• To do:
Present the lines from the one containing "Click the voiceover microphone icon" through the one containing "Click the New" as a Markdown table with the columns Row and Text. Number each line and leave out blank ones.

• Data rows:
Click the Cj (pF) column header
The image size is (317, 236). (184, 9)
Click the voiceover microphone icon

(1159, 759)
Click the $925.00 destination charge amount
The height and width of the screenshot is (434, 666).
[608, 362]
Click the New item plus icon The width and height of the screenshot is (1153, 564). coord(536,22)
...
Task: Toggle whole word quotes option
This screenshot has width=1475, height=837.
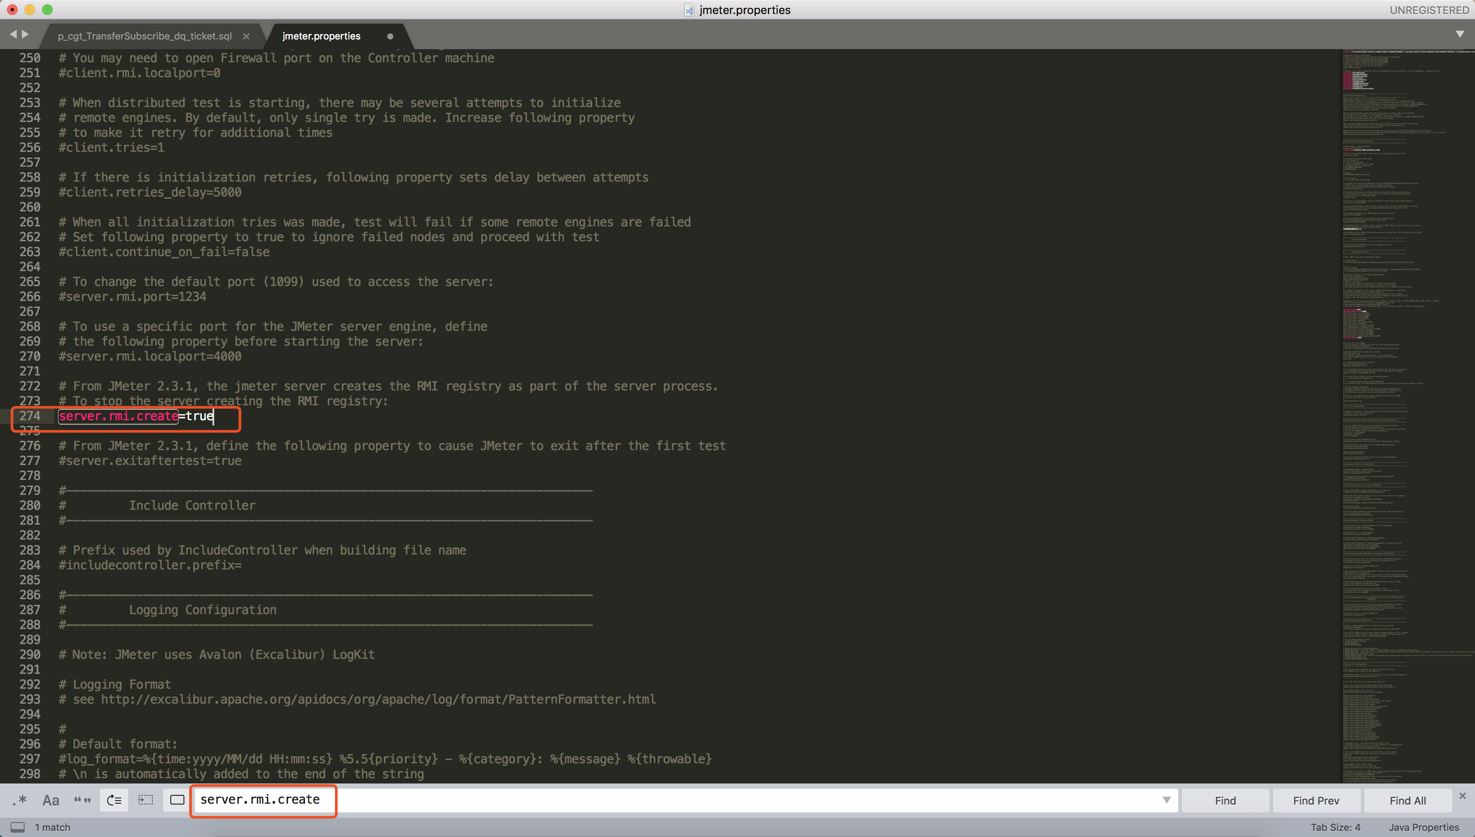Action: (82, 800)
* * *
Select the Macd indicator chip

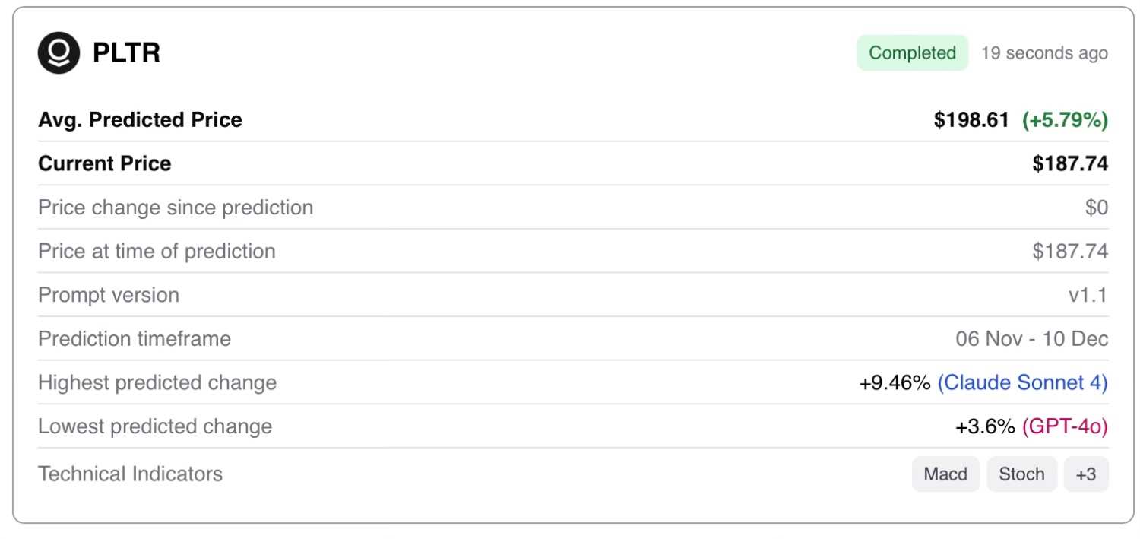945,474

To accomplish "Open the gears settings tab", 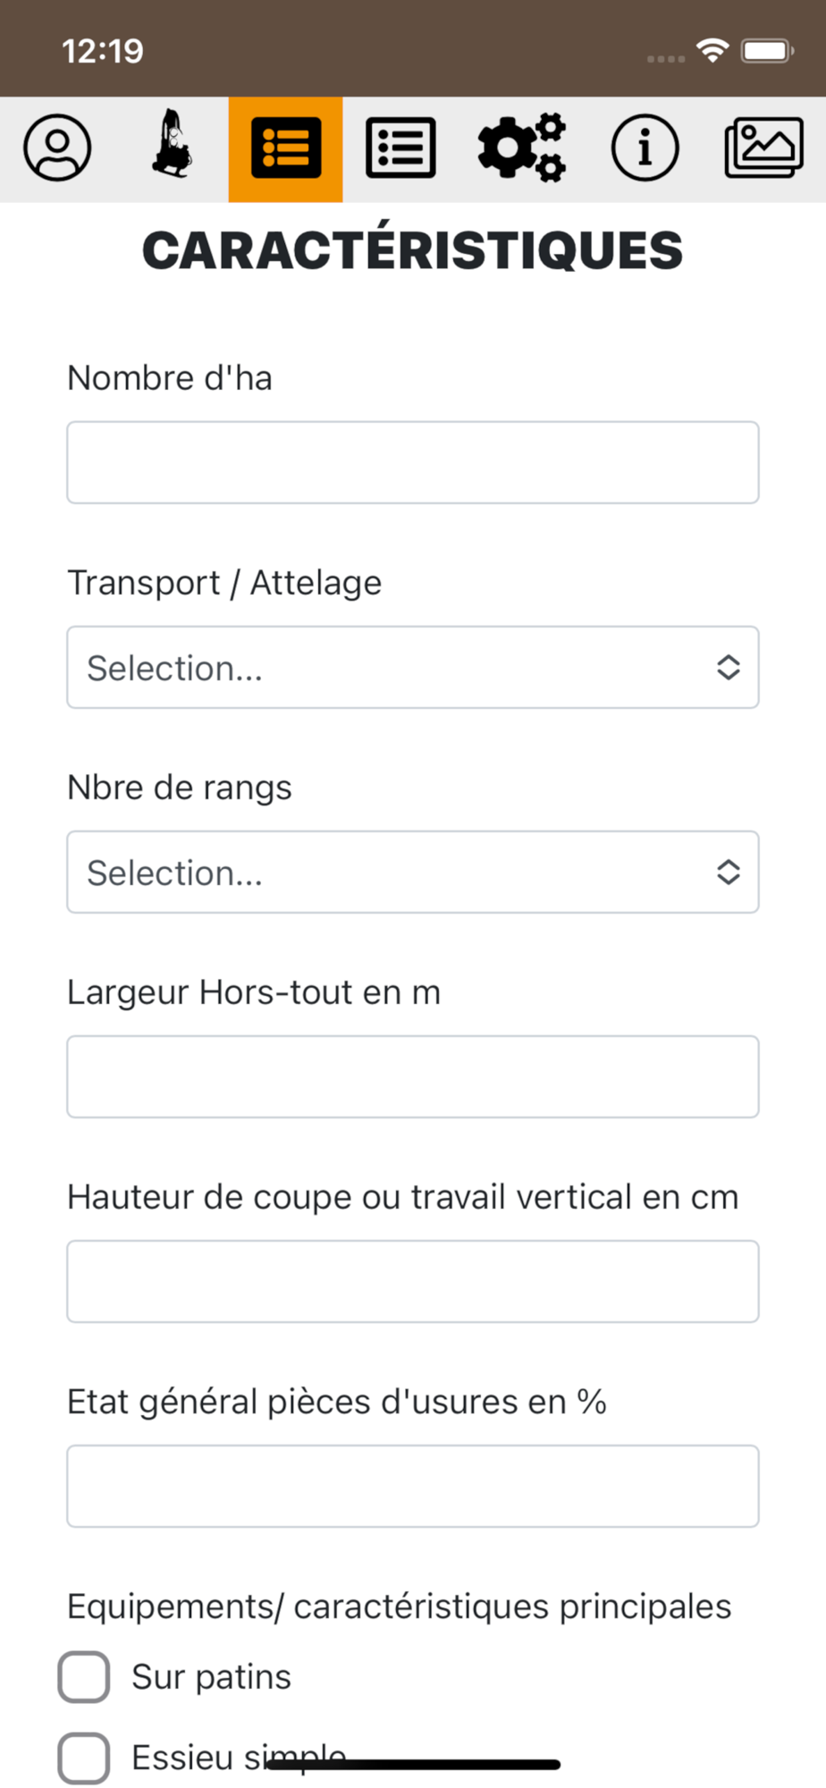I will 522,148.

• Exercise output:
| Row | Text |
|---|---|
| 1 | Click the voiceover microphone icon |
| 2 | (1159, 759) |
| 3 | Click the $925.00 destination charge amount |
| 4 | The height and width of the screenshot is (434, 666). |
| 5 | [608, 362] |
| 6 | Click the New item plus icon The width and height of the screenshot is (1153, 564). coord(536,22) |